Meller: Wer es sich leisten kann, also über ausreichend anderweitiges flexibles Vermögen verfügt, der sollte so ein landwirtschaftliches Vermögen derzeit auf gar keinen Fall leichtfertig verkaufen. Die Preisentwicklung geht im Großen und Ganzen steil aufwärts und letztlich gilt eine Grundregel: Ackerland und Co. können nicht einfach vermehrt werden. Gleichzeitig steigt der Bedarf an Flächen, egal ob für die Produktion von Nahrungsmitteln oder Biokraftstoffen und die alternative Stromerzeugung. Begrenztes Angebot bei steigender Nachfrage, das spricht stark dafür, dass Feld, Wald und Wiese in Zukunft noch wertvoller als jetzt sein dürften.

Checkliste: Die ersten Schritte bei einer Feld-, Wald- und Wiesen-Erbschaft

  1. Nachfolgereglung anstreben
    Durch die gesetzliche Erbfolge entstehen schnell Erbengemeinschaften, die nur einstimmig handeln können. Kommt es zum Streit, bleibt oft nur der Verkauf. Sollen landwirtschaftliche Flächen für die nächsten Generationen erhalten werden, ist es deswegen sinnvoll, rechtzeitig über ein Testament, Schenkungen etc. für eindeutige Regelungen zu sorgen.
  2. Steuerberater aufsuchen
    Selbst wenn in einer Familie seit Jahrzehnten niemand mehr als Landwirt tätig ist, können verpachtete Flächen einem ruhend landwirtschaftlichen Betrieb zugerechnet werden. Auch bei einer eventuell möglichen Mithilfe bei der Erschließung als Bauland lauern Steuerfallstricke.

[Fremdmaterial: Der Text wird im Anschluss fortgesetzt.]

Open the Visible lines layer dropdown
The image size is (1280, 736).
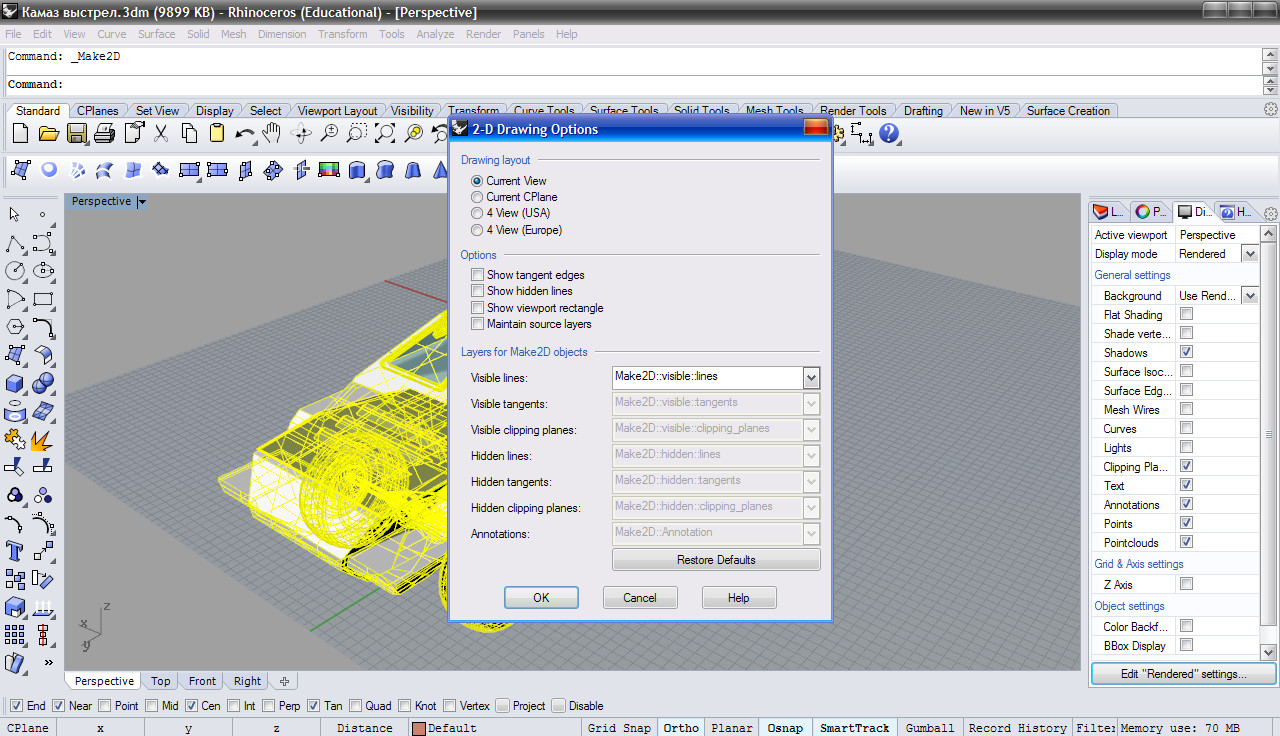(811, 377)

Je früher hier der Rat eines thematisch versierten Experten genutzt wird, desto besser.
  3. Wert ermitteln
    Über die Landwirtschaftskammern können Informationen eingeholt werden, in welcher Preisregion ein Stück Nutzland liegt. Wer wirklich verkaufen will, sollte das nicht unbedingt auf eigene Faust machen. Regional vernetzte Experten können oft bessere Preise erzielen als Laien.
  4. Pachtperspektive abschätzen
    Ist in der Familie keiner mehr als Bauer aktiv, werden entsprechende Flächen in den meisten Fällen verpachtet sein. Hier kann es sich durchaus lohnen, einen genauen Blick in den Pachtvertrag zu werfen. Läuft der in nächster Zeit aus, gibt es durch die Nutzung alternativer Energien heute oft einen breiteren Interessentenkreis als noch vor einigen Jahren und bessere Einnahmemöglichkeiten.

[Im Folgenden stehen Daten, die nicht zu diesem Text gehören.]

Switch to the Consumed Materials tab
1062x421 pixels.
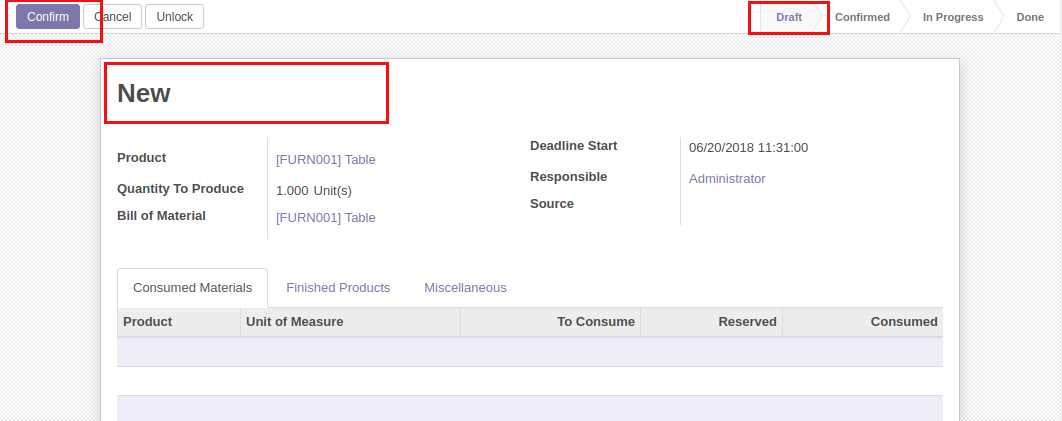pos(192,288)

  5. Vermögenssituation analysieren
    Um rational zu entscheiden, ob Agrarland besser behalten oder verkauft werden sollte, sollte eine Analyse der persönlichen Vermögenssituation erfolgen. Ist zum Beispiel genug Reserve für die Altersvorsorge vorhanden oder stehen Eigenkapital-intensive Projekte wie der Kauf eines Eigenheims an? Grundsätzlich könnten gefragte Nutzflächen in Zukunft als Investment interessant sein, aber sind nicht in jedem Vermögensmix wirklich gut aufgehoben.